Bacon developed protocols that led to the identification of ergot alkaloids from tall fescue, and these protocols are still used worldwide to assess endophytic infections and the potential for animal toxicity. In addition to his major impact on the study of forage mycotoxins and diseases, Bacon’s group also elucidated major positive roles of the endophytes, including enhanced drought tolerance, increased rooting, and greater persistence. These studies provided the foundation for Bacon’s lifelong thesis that endophytic fungi are extremely important in plants. His work has also had major practical benefits, such as influencing the creation of the first patented, endophyte-enhanced (yet livestock-friendly) cultivars of turf and forage tall fescue.
Bacon’s research is generally concerned with the action and interactions of microorganisms, plants, and animals in agricultural systems. In addition to fescue toxicosis and the Balansieae, Bacon and coworkers have researched many other aspects of plant-endophytic fungi and bacteria. Among the objects of his attention is Fusarium verticillioides (synonym F. moniliforme), a fungus that infects corn plants and produces fumonisin, a mycotoxin of major concern for food safety and livestock health. Bacon extended the concept of endophytism to include the symptomless F. verticillioides–corn association and established that this fungus produces its toxins shortly after infecting the plant seedling. He recently discovered a bacterial endophyte, Bacillus mojavensis, which by competitive exclusion can protect corn from such undesirable fungal endophytes, reducing the accumulation of mycotoxins and, thus, the potential for human and livestock poisoning. This bacterium has been patented by ARS.
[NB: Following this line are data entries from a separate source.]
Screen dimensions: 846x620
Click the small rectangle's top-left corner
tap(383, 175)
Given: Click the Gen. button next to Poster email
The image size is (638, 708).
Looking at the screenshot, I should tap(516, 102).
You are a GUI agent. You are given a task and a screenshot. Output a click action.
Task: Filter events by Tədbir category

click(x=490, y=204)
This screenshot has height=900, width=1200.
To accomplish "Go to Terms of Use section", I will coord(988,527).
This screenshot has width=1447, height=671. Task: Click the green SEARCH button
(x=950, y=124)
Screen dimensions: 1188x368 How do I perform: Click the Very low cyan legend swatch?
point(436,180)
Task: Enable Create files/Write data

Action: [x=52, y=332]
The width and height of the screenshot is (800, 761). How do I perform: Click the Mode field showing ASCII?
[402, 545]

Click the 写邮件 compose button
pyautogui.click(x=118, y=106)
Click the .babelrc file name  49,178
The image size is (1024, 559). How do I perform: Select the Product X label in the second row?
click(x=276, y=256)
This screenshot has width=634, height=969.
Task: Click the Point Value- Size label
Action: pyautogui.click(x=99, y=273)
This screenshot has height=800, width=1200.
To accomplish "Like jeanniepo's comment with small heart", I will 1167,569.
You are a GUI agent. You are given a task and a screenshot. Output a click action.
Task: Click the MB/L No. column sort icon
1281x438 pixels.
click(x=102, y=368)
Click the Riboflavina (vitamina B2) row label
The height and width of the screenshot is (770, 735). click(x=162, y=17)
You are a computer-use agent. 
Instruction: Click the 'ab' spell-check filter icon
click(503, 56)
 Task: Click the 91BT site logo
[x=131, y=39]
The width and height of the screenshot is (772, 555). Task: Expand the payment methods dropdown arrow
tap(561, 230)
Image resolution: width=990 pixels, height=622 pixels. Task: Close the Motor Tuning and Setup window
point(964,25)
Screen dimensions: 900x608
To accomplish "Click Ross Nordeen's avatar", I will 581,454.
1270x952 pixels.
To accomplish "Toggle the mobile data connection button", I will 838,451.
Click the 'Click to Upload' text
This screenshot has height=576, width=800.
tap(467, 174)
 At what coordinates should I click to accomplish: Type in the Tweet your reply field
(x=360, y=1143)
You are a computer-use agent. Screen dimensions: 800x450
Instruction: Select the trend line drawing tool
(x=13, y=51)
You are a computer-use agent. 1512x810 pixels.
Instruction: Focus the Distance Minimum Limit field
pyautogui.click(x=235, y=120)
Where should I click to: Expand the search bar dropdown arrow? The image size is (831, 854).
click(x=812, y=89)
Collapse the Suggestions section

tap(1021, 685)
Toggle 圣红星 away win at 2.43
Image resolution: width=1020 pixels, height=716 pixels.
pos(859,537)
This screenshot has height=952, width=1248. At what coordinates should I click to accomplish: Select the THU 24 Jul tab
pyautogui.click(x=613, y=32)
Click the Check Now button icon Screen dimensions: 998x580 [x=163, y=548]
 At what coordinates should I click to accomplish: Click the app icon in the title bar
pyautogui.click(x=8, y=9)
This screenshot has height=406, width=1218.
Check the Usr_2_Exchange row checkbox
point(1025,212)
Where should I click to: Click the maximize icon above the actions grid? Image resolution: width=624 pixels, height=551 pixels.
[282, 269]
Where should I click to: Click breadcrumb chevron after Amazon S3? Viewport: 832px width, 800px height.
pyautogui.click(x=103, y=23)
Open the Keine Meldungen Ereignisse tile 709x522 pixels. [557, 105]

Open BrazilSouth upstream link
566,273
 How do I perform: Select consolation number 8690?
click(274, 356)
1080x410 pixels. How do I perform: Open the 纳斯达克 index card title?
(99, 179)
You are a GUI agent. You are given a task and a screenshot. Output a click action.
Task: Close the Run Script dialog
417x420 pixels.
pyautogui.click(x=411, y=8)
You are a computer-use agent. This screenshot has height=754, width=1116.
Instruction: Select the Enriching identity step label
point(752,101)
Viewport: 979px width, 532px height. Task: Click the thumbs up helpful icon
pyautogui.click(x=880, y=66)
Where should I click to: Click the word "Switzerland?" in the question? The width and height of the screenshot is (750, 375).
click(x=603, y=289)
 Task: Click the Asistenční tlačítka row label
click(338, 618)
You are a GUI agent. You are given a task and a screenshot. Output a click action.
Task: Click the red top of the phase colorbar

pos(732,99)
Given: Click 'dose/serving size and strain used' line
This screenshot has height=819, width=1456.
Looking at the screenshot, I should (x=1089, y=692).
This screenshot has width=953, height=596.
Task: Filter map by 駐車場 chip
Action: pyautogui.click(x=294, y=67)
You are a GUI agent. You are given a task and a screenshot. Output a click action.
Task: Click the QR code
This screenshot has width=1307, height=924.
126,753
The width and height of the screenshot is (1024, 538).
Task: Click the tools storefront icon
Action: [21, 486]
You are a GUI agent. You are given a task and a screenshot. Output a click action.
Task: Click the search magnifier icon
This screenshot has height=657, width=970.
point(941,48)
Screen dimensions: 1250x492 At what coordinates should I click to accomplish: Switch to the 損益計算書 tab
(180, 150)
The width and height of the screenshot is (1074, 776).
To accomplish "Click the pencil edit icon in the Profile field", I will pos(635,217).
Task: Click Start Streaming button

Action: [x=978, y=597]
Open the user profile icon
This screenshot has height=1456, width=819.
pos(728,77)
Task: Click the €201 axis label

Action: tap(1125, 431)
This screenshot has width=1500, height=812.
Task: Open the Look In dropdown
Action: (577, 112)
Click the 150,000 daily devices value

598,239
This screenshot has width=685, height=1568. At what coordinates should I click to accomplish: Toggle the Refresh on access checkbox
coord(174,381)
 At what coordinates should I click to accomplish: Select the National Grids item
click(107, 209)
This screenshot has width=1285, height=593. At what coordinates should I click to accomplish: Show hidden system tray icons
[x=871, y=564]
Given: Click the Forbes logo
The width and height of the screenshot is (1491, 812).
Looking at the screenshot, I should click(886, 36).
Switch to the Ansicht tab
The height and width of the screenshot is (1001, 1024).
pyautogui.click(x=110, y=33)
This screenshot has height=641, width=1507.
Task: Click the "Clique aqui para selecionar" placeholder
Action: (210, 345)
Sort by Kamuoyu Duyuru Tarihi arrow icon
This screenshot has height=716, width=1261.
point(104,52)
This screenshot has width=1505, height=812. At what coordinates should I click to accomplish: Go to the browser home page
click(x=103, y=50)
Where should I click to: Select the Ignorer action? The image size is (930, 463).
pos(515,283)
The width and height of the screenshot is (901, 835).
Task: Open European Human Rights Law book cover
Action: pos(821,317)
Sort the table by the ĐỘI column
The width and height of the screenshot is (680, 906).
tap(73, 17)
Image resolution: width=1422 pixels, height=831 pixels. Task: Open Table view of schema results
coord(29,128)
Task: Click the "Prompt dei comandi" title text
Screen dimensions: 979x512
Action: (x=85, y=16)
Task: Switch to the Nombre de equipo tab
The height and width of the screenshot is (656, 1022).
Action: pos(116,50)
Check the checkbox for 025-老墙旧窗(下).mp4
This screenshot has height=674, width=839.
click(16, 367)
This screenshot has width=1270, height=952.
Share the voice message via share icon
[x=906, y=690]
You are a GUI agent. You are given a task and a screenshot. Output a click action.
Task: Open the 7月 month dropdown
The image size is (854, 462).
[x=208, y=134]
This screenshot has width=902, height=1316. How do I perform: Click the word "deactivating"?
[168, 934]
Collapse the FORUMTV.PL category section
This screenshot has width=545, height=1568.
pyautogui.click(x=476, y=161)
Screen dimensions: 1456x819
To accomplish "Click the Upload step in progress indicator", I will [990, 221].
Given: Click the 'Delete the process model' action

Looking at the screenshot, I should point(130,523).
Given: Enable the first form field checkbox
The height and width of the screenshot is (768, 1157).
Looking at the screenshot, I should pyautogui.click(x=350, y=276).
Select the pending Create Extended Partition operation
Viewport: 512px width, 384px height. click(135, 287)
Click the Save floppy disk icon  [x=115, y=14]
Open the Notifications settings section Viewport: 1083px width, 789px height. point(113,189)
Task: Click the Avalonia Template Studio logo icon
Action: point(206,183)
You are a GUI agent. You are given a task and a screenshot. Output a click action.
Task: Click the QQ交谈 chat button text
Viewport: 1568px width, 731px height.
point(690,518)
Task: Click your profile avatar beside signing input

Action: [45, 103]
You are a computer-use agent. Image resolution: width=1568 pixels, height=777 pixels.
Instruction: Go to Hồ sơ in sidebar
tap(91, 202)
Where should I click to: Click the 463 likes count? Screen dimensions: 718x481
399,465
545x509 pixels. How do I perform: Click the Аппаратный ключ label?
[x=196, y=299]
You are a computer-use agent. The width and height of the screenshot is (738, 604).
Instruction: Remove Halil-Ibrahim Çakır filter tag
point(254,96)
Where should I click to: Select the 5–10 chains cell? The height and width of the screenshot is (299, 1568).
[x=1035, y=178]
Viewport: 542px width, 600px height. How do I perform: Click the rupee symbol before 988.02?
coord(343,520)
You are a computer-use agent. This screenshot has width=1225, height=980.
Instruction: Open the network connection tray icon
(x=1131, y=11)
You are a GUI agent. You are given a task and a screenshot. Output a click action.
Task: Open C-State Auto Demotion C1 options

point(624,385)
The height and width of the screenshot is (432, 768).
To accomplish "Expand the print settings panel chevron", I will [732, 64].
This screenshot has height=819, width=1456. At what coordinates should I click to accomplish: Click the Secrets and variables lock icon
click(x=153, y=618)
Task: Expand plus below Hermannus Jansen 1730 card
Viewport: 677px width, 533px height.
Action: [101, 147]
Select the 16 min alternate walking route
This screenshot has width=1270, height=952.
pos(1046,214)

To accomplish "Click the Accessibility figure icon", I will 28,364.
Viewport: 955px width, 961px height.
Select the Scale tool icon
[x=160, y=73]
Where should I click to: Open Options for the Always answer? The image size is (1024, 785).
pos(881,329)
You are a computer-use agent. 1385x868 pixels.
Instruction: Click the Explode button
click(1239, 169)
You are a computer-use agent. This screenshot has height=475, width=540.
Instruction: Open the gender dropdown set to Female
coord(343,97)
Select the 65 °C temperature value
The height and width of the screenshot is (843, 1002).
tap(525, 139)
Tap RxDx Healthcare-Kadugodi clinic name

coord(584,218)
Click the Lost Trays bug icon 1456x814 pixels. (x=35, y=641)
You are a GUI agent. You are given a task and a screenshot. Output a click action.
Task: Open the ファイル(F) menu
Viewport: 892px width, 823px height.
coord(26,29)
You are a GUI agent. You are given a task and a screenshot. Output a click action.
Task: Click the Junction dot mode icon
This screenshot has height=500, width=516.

Bacon has a history of providing service in the area of plant pathology. His expertise with fungal endophytes has led to his participation in national and international consulting and advising teams. He has served several terms as a panelist for the CSREES Biology of Plant–Microbe Interactions Program, has been a member of the Editorial Board of the Journal of Food Protection, and has served two terms on the Editorial Board of the Journal of Applied and Environmental Microbiology. He is a former member of the International Society of Plant Pathology Committee on Fusarium taxonomy. Bacon is an organizer, past chair, and member of the APS Standing Committee on Minorities and Cultural Diversity and the APS Mycotoxin Committee. His outreach activities include mentoring students from minority universities and serving on 1890 Capacity Building grants in plant pathology and mycology. He is a founding member and first treasurer of the International Symbiosis Society. Bacon has mentored several postdoctoral scientists and, as an adjunct professor in the Department of Plant Pathology at the University of Georgia, mentored seven graduate students as their major professor and coadvised ten others.
In recognition of his achievements, Bacon was part of a team who was awarded the USDA Superior Service Award in 1984 for “creative research contributions in finding a cause of fescue grass toxicity and incorporating those findings in a new variety of fescue having great agronomic importance.” In 2000, he was awarded the Distinguished Scientist of the Year Award by ARS in recognition of his lifetime efforts and achievements in establishing endophytic microorganisms as basic and applied tools for agricultural research. A fungal grass endophyte, Epichloe baconii, was named in recognition of his many contributions to the field of fungal endophytes.